Melbourne-based hydrogen start-up, Cavendish Renewable Technology (CRT), believes it has a lucrative solution to lowering green hydrogen costs below the critical $2/kg price point, making it competitive with fossil fuels.

The company specialises in low-cost hydrogen electrolyser technologies, which use an electrical current to separate hydrogen from oxygen in water and reckons its proprietary Anion Exchange Membrane (AEM) electrolyser can get green hydrogen costs down to around $1.90/kg.
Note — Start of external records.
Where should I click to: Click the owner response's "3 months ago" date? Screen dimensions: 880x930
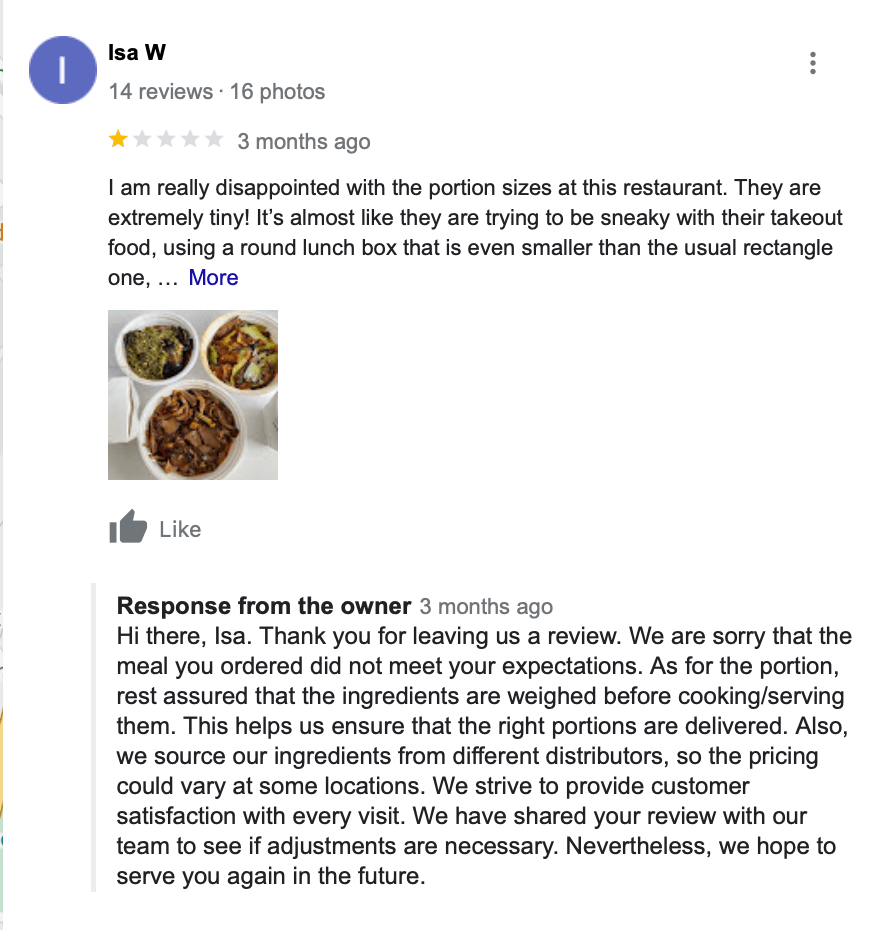(486, 607)
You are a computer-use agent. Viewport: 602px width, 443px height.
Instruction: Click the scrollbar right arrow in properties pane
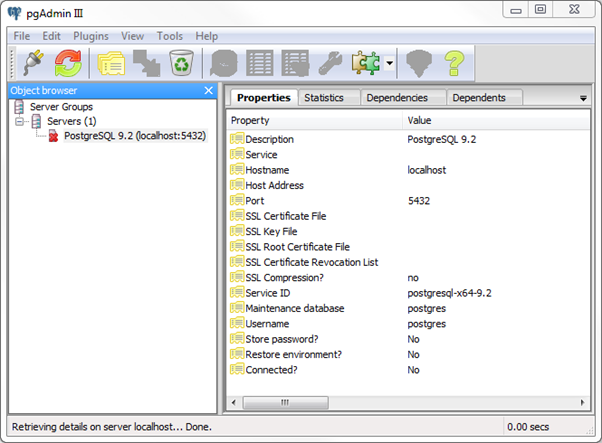click(x=582, y=403)
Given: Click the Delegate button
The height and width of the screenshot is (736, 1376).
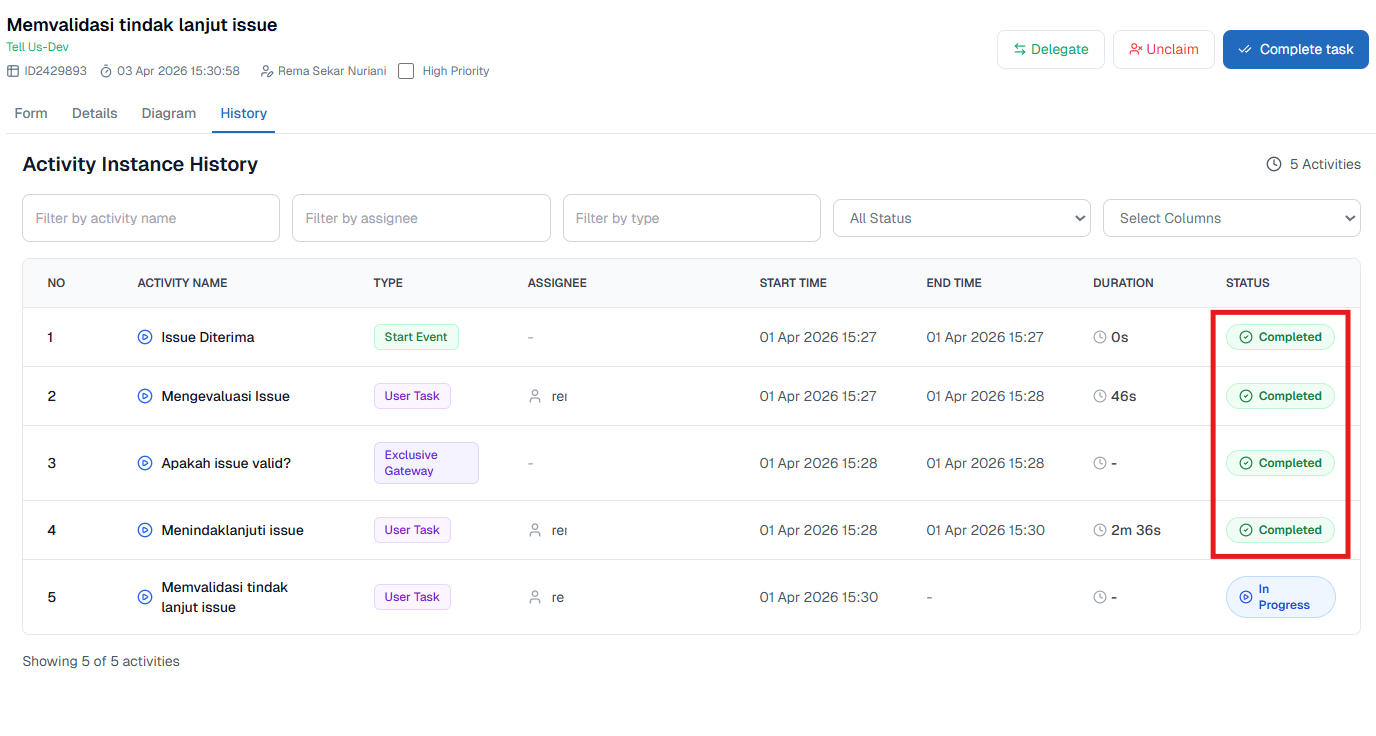Looking at the screenshot, I should (1050, 49).
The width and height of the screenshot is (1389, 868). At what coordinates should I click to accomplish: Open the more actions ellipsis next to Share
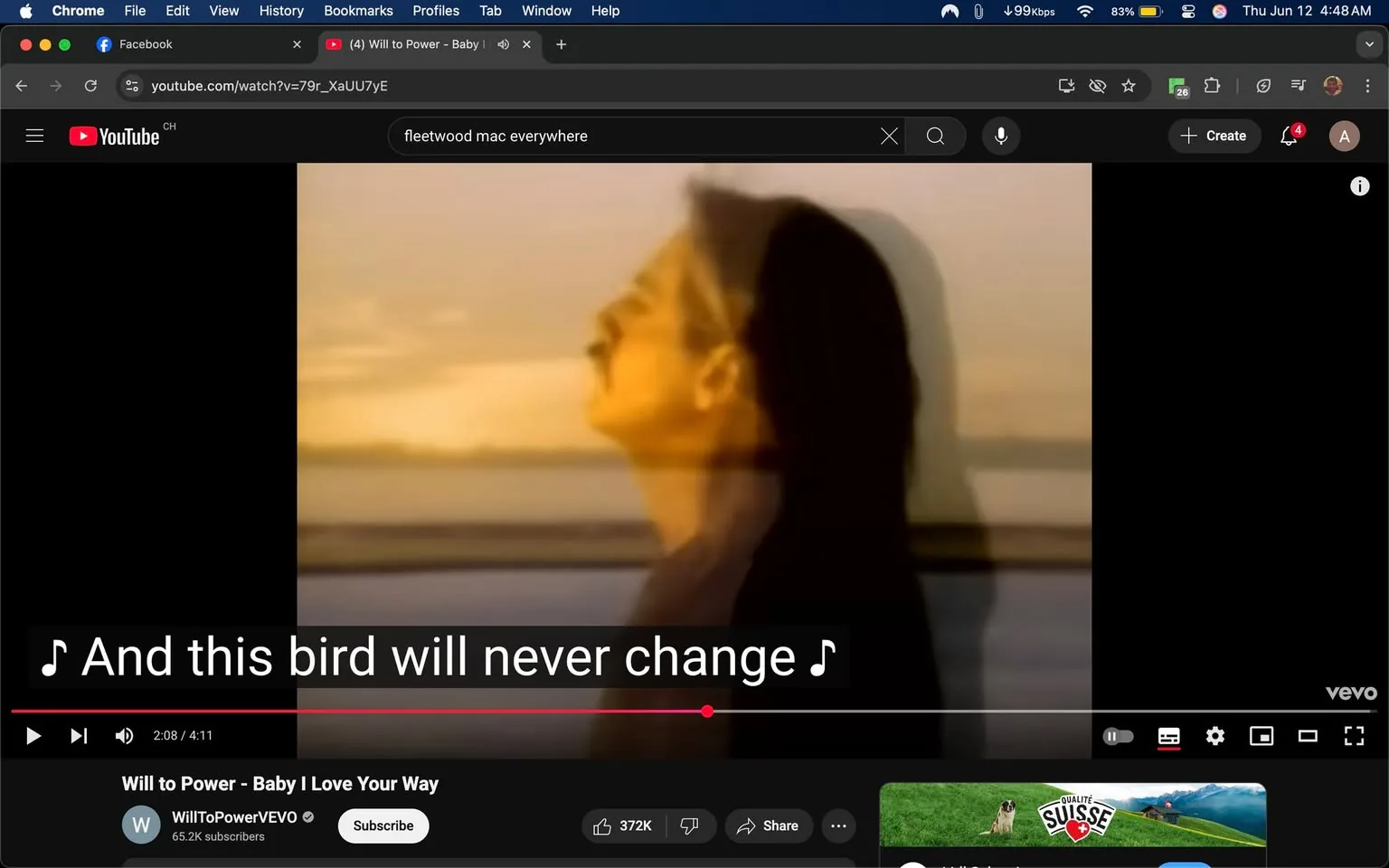tap(838, 826)
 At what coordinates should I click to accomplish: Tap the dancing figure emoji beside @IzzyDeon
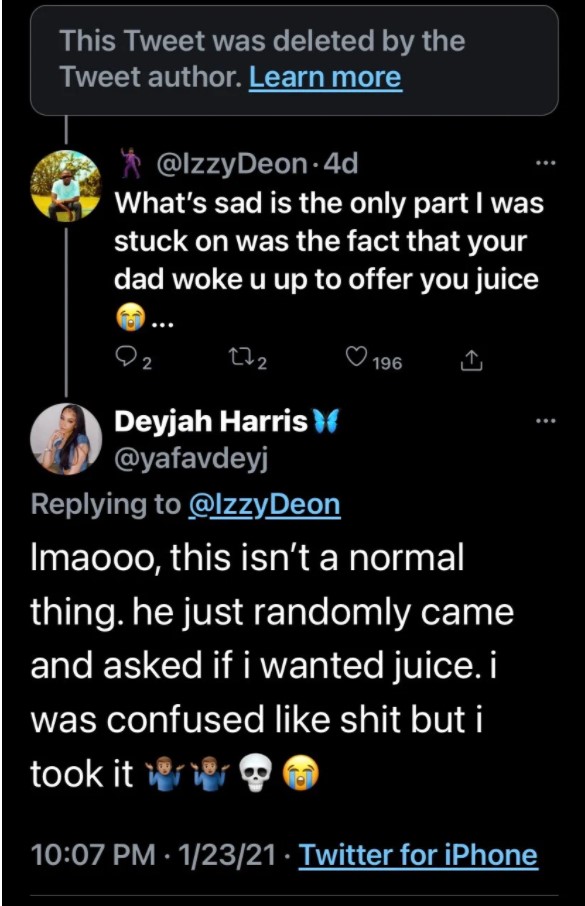[x=132, y=163]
While there are three main types of electrolysers on the market – proton exchange membrane (PEM), alkaline (AEL) and solid oxides – Cavendish CEO Ani Kulkarni says AEM electrolysers are the sweet spot between the other two benchmark technologies.

hydrogen CRT
Pic: Cavendish Renewable Technology

“One of the main issues with alkaline electrolysers is they don’t respond very well to renewable energy fluctuations, which are intermittent in nature,” he explains.

“You end up using a lot of renewable energy in the process, so overall they have a slow response to changes.

“On the other hand, PEM electrolysers have a quicker response rate but are more expensive.

“We are hoping our AEM electrolyser technology will fill the gap.”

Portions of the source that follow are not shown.